Malware Analysis - Atomic macOS Stealer

Distribution

The victim received a phishing email from a company called Vantage Point Media which had a link to a fake hiring test form made with Google Forms. Accessing the form, the victim was prompted to enter their email address, full name, and responses to a series of interview questions.

On the final page of the form, the victim will then be prompted to install a fake OpenVPN client software from the download URL hxxps://openvpn[.]tech/vpn-download. Analyzing the download URL, it seems that both Windows and macOS users will be redirected to a specific download URL for further distribution of malware.

If the victim was using Windows, accessing the download link will redirect the user to hxxps://openvpn-win.pages[.]dev to automatically fetch and download a MSI installer. However, the scope of this report will only be on macOS for now.

If the victim was using macOS, accessing the download link will redirect the victim to hxxps://utv4fun[.]com/kusaka.php?call=vpn to automatically fetch and download a DMG file.

Note: Notice how a different DMG file was downloaded each time the download link was accessed, this was most likely an evasion technique where it modifies certain parts of its code to avoid static detection. This will be discussed further in the report, but just know that the main function of this malware will remain the same.

Mounting the DMG file on a macOS virtual machine, an on-screen prompt will be shown to instruct the user to execute a Mach-O binary by right clicking and opening it directly. This was a common tactic used to override Apple’s integrated security feature (GateKeeper) and execute unsigned applications.

Upon further analysis, the Mach-O binary was identified to be ad-hoc signed which means that it might be blocked by Gatekeeper as it does not contain any cryptographic proof.

Launching the Mach-O binary, the user will be prompted to input their password. This was most likely to trick the user in providing root privileges for the malware to access certain macOS utilities and files.

Statically analyzing the Mach-O binary with otool, a long hex string can be identified, suggesting that the payload might be encoded in hex.

Coincidentally, a 32-byte hex string can be identified right below the encoded payload, most likely a decryption key.

To identify the encryption method, the Mach-O binary was further decompiled with IDA. At the main function, both hex values and the encryption function sub_1000009A2 can be identified immediately.

Decompiling the encryption function, we can see the a 256-byte array substitution box was initialized and scrambled using the key. Then, the scrambled substitution box created in previous stage was used to generate a keystream.

Later, each byte of payload was XOR’ed with each byte of keystream generated in previous stage. Hence, the encryption algorithm was discovered to be RC4.

Decrypting the payload reveals a malicious AppleScript launched via the osascript utility.

Setup Staging Directory

The payload begins by ensuring the Terminal window stays hidden while it runs in the background to conceal itself from the user.
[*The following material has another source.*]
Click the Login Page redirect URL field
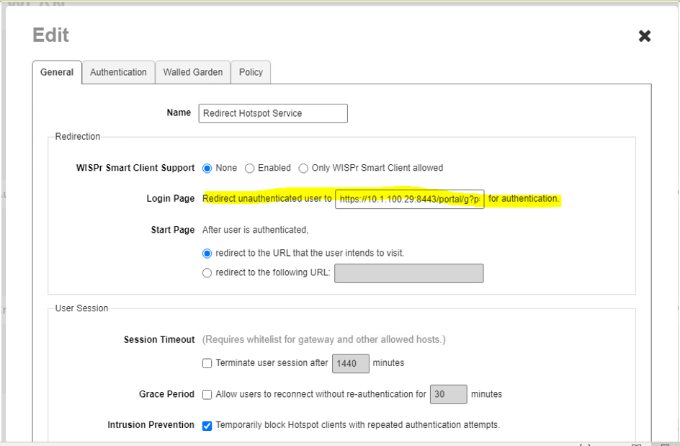680x446 pixels. pos(409,199)
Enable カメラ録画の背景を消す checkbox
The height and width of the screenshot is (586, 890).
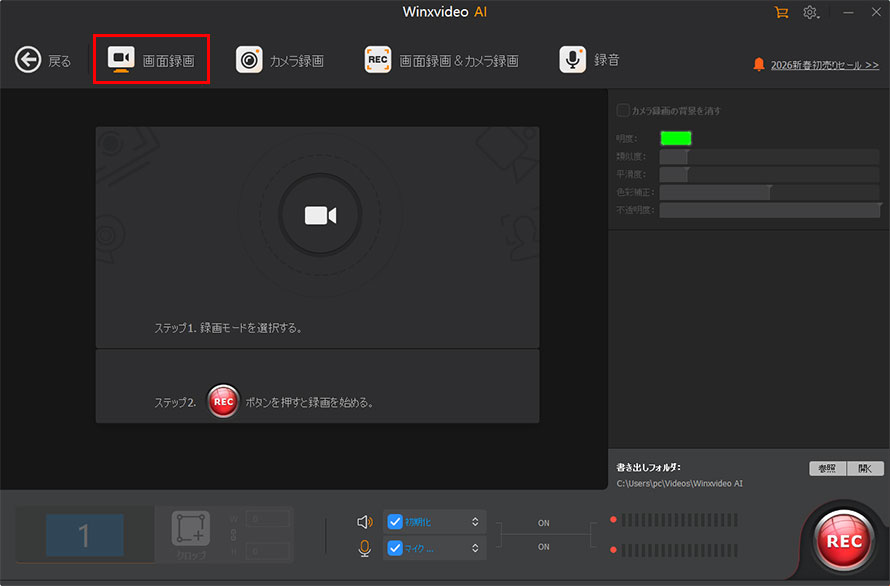(623, 110)
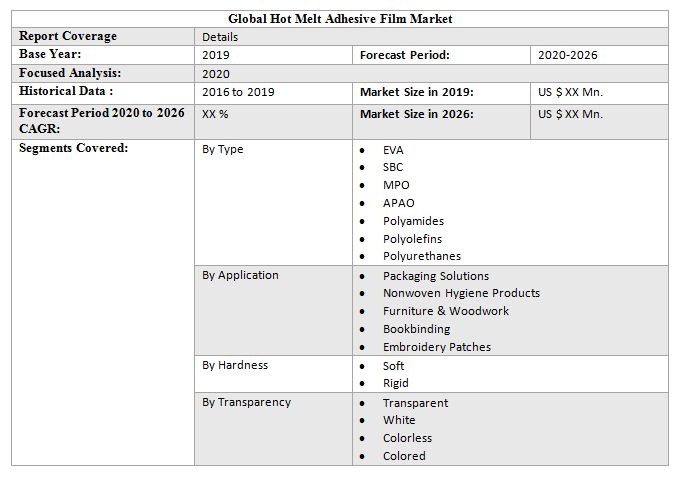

It then constructs a path to the user’s home directory and creates a staging directory on /tmp to store the collected data. The staging directory name seems to be generated using a random four-digit number in the range of 1000-9999.

Collecting Data

The data collection process begins with the system information including software, hardware, and display configurations using the system_profiler utility. The result of this command is then written to a file named “info” under the staging directory.

The payload constructs a path to the user’s Application Support directory, which is used to locate various application data. It then calls a function to retrieve the user’s password via an authentication prompt using the DSCL utility.

If the password entered was valid, the payload will attempt to retrieve the Chrome password from the macOS keychain and write it to a file named “masterpass-chrome” under the staging directory. If not, the payload enters a loop that will continuously prompt the user for the valid password.

Several mappings were created to define the directory paths for specific Chromium-based browsers and cryptocurrency wallets. The payload then proceeds to recursively read the collected data in the mapped directories to extract Chromium-based browser data and JSON files for specific cryptocurrency wallets.

The payload also collected Safari cookies, Apple Note database and files with the extension of .pdf, .docx, .doc, .wallet and .keys on the Desktop, Documents and Downloads folder. These extracted data are copied and placed within a folder named “FileGrabber” under the staging directory.

Interesting observation: The function seem to only extract files that do not exceed the file size of 10 MB before copying them to the “FileGrabber” folder. This was most likely done to prevent network bandwidth issues, server limitations, and timeouts during data exfiltration to the C2 server.

Data from other sources including Firefox data, keychain database and Telegram data, was also extracted and stored as different files under the staging directory.

Exfiltrate Data to C2

Before being exfiltrated, the staging directory is compressesed into a ZIP archive using the ditto utility. The ZIP archive was then sent via a HTTP POST request to the C2 hxxp://85.209.11[.]155/joinsystem/ using curl. Upon further analysis, the user and BuildID values seem to be different for each payload from other downloaded DMG files. Hence, this was most likely the root cause of having different hashes generated for the DMG file as discussed previously.

Indicator Removal

Finally, the payload removes the staging directory and ZIP archive from the infected machine after exfiltration.